From NIMBY Wars: The Politics of Land Use
In their anger and frustration, hard-charging developers sometimes resort to suing project opponents. They generally fail legally, and they always fail politically. A developer who expects to win the votes of local public officials by suing their constituents understands neither the workings of politics nor the thirst of the news media for a David and Goliath story. He will have wasted his time and money suing the opponents and will lose whatever goodwill he might otherwise have built with town officials. The local news media, firmly protected by the First Amendment, take a dim view of developers who sue local citizens, and they are not afraid to say so.
The developer will be depicted as an ogre, if not a thug, and a creative editor will send reporters to scour court records and public filings to gather mud to fling. The resulting newspaper clippings and editorials will soon appear on the Internet for the entire world to see, and will prove especially handy for opponents of future projects to download whenever the developer seeks zoning relief elsewhere.
Once the local board has denied the application, appeals are seldom successful. Even if the developer can show standing and grounds for appeal, courts generally defer to the decisions of local boards whose members heard the evidence firsthand and are the local arbiters whose decisions ought not to be second-guessed without good reason. The common standard of proof—that the board acted in an arbitrary and capricious manner—usually proves insurmountable because the board did not, in fact, act that way. Even in the rare instance that the court does find that the board acted in an arbitrary and capricious manner, the developer wins the battle only to lose the war: the court will not order the requested relief or rezoning, but will simply remand the case to the local board for rehearing.

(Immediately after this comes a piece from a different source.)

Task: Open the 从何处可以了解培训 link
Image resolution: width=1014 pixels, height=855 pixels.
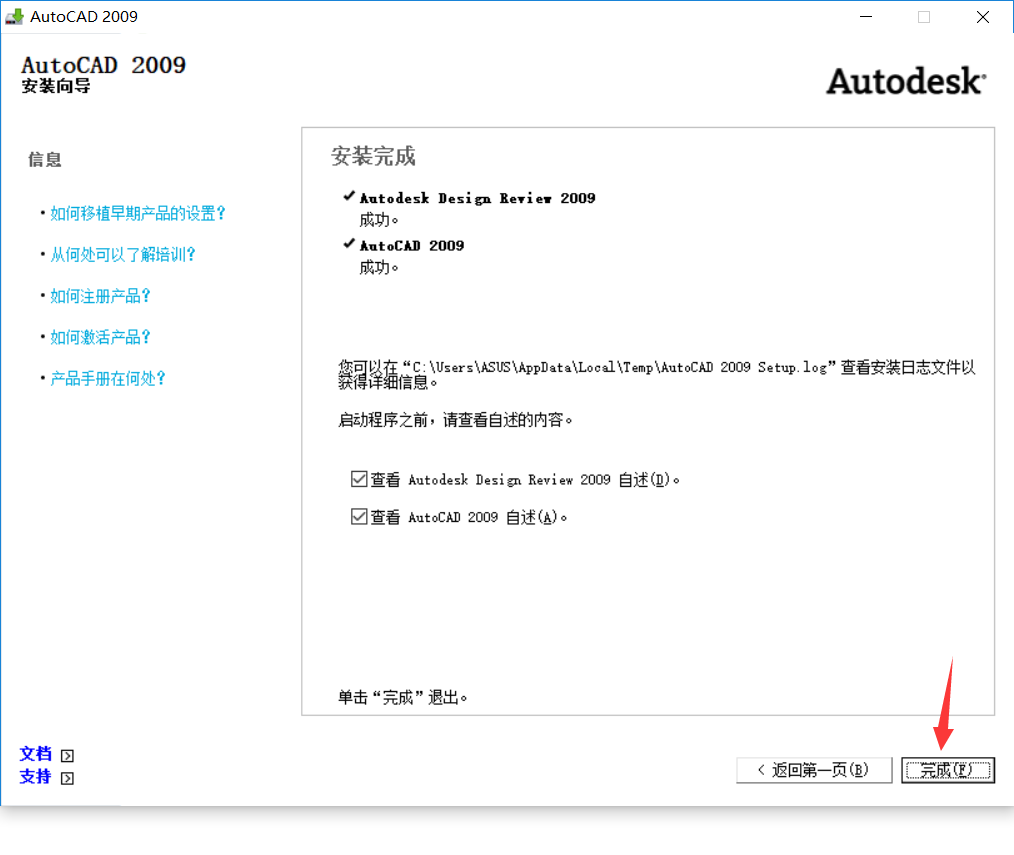Action: (123, 254)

A developer who thinks that a humiliated and resentful town board, now under even greater pressure from citizens, is more likely to grant relief the second time around lives in a fantasy world. The board will definitely be more careful the second time around in setting forth the reasons for rejection on rehearing, so as not to give grounds for another appeal. Once burned, board members will ask the city solicitor to write the decision, making sure each required element is fully covered and the decision is legally sound and iron-clad, as appeal-proof as possible. The upshot is that the developer has wasted lots of time and money and is no better off after 18 months than when she started.
Sometimes, a particularly incensed developer will file suit in federal court based on some academic or arcane constitutional theory, alleging that his equal protection, due process, or other civil rights were violated, or that the board’s actions essentially confiscated his property. While such litigation presents a challenging mental exercise for lawyers on both sides, instigates massive multiple-lawyer research, and generates a lot of legal brainstorming and detailed brief writing, the result for the developer is usually far less than optimal. In any case, a suit is expensive and doesn’t get the project built.